### Data extract
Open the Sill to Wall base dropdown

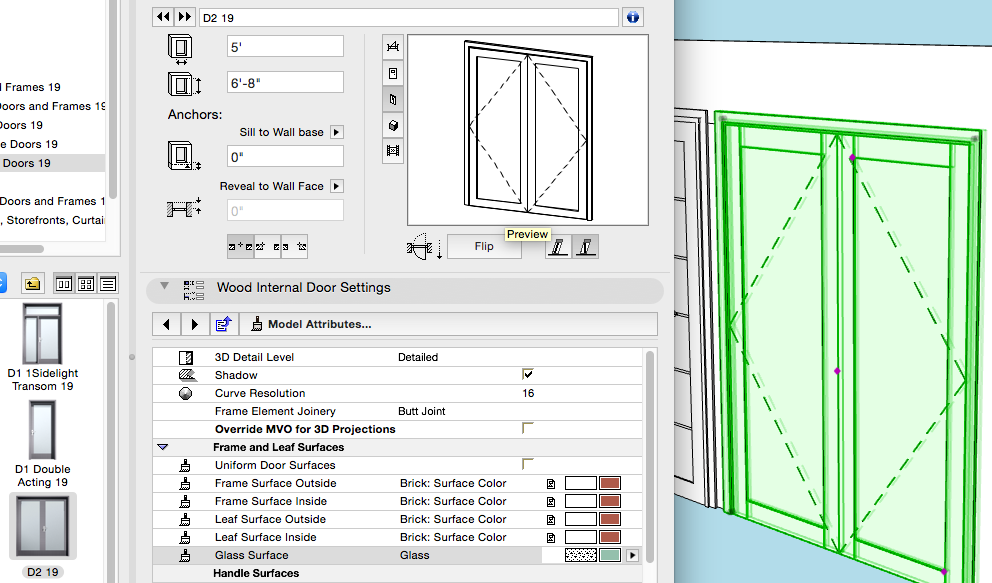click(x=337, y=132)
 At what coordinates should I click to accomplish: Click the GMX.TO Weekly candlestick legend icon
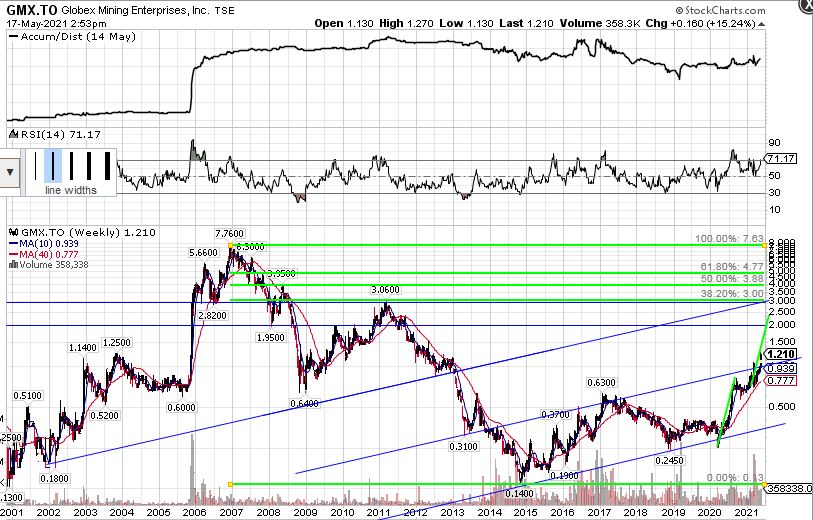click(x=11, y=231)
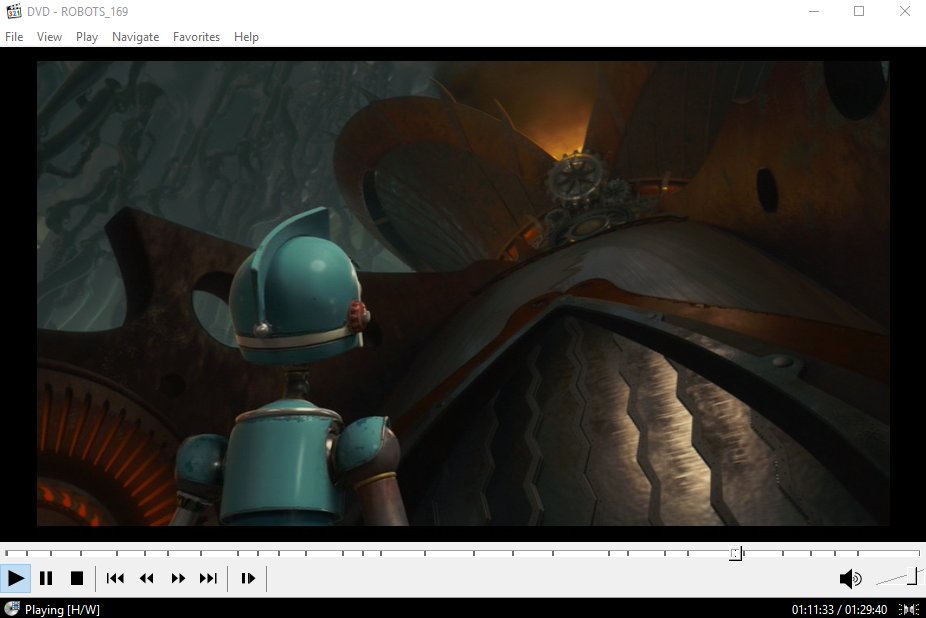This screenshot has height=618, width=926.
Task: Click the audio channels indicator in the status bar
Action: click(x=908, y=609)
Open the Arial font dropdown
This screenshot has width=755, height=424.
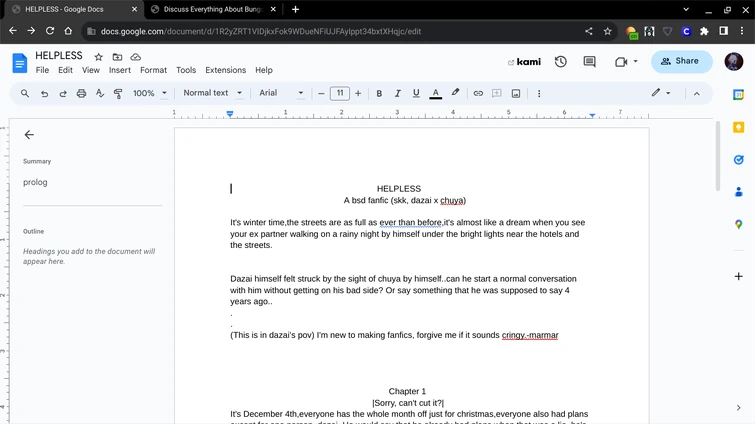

### What you have to do
With the pictures left out, copy exactly the lines above from the line containing "Open the Arial font dropdown" through the last line of the entries.

### Final answer
Open the Arial font dropdown
This screenshot has width=755, height=424.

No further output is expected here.